What this task involves:
Check each line of the listing below for "agent" and state how many lines contain it, with no other words.
──────────
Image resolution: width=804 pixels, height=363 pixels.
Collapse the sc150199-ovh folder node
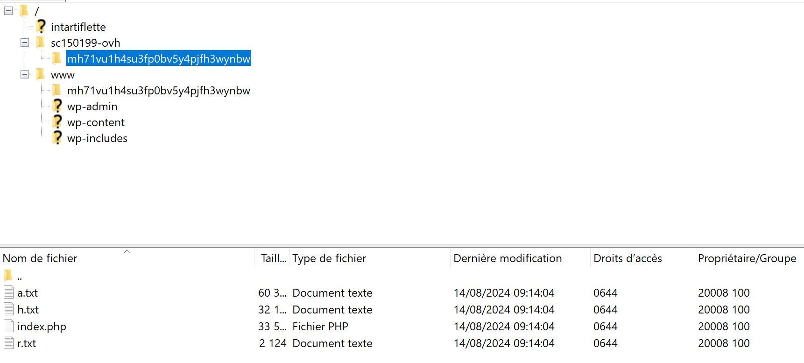pos(25,43)
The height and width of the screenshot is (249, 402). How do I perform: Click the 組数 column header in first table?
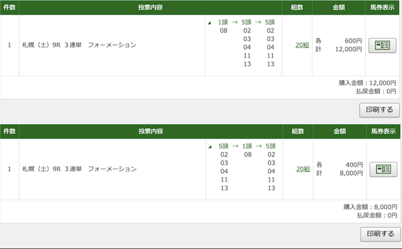click(297, 8)
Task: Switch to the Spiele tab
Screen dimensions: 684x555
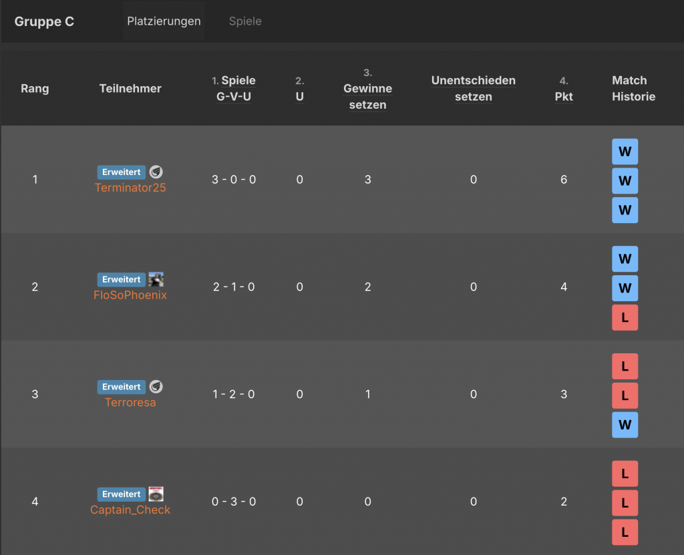Action: [245, 21]
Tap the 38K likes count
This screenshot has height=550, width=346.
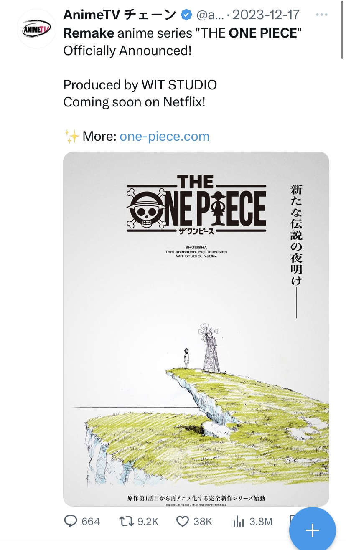[x=203, y=521]
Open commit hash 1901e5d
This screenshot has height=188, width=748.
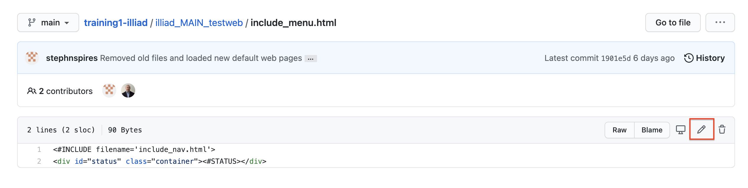(616, 58)
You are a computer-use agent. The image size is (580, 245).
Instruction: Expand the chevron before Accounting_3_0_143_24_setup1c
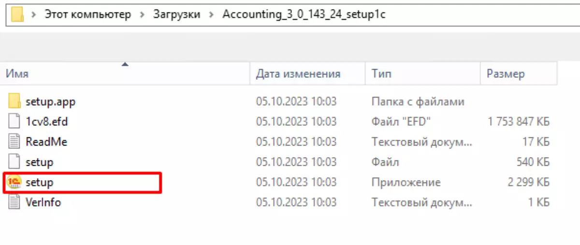212,14
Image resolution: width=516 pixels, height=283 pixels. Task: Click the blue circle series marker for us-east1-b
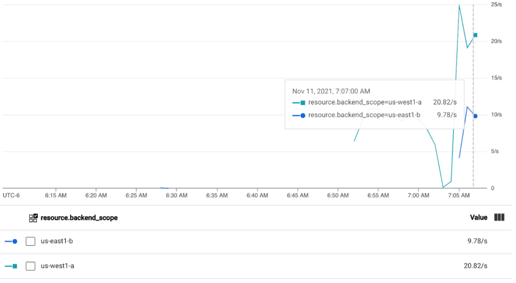pos(14,241)
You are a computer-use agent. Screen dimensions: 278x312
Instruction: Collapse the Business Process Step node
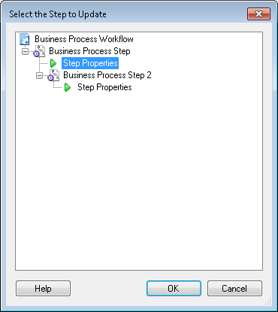click(25, 51)
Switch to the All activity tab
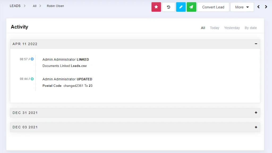272x153 pixels. click(203, 28)
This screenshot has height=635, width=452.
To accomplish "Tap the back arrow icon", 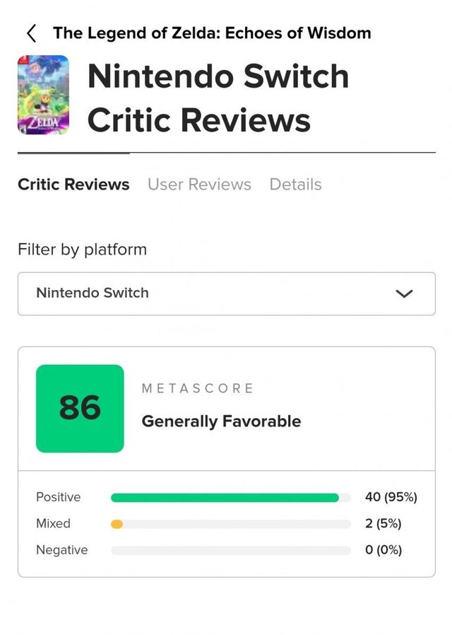I will 30,33.
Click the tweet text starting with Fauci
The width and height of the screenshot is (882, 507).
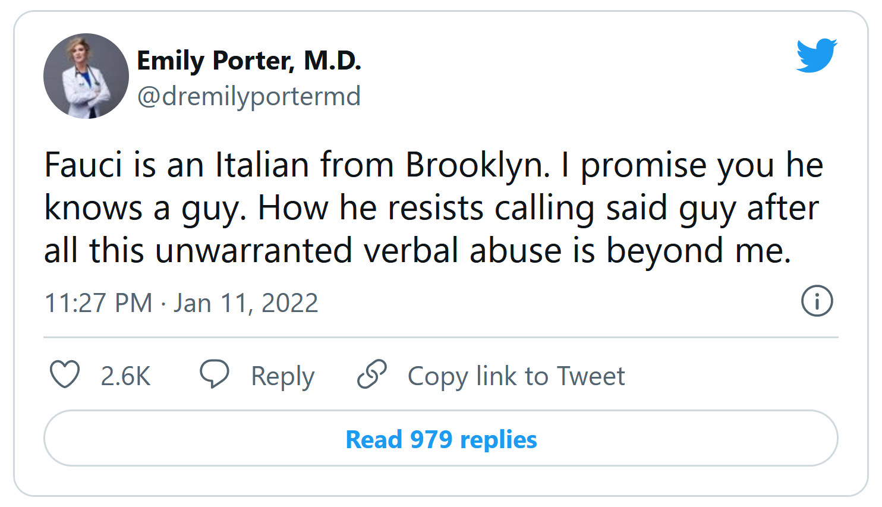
──────────
Output for this exercise:
2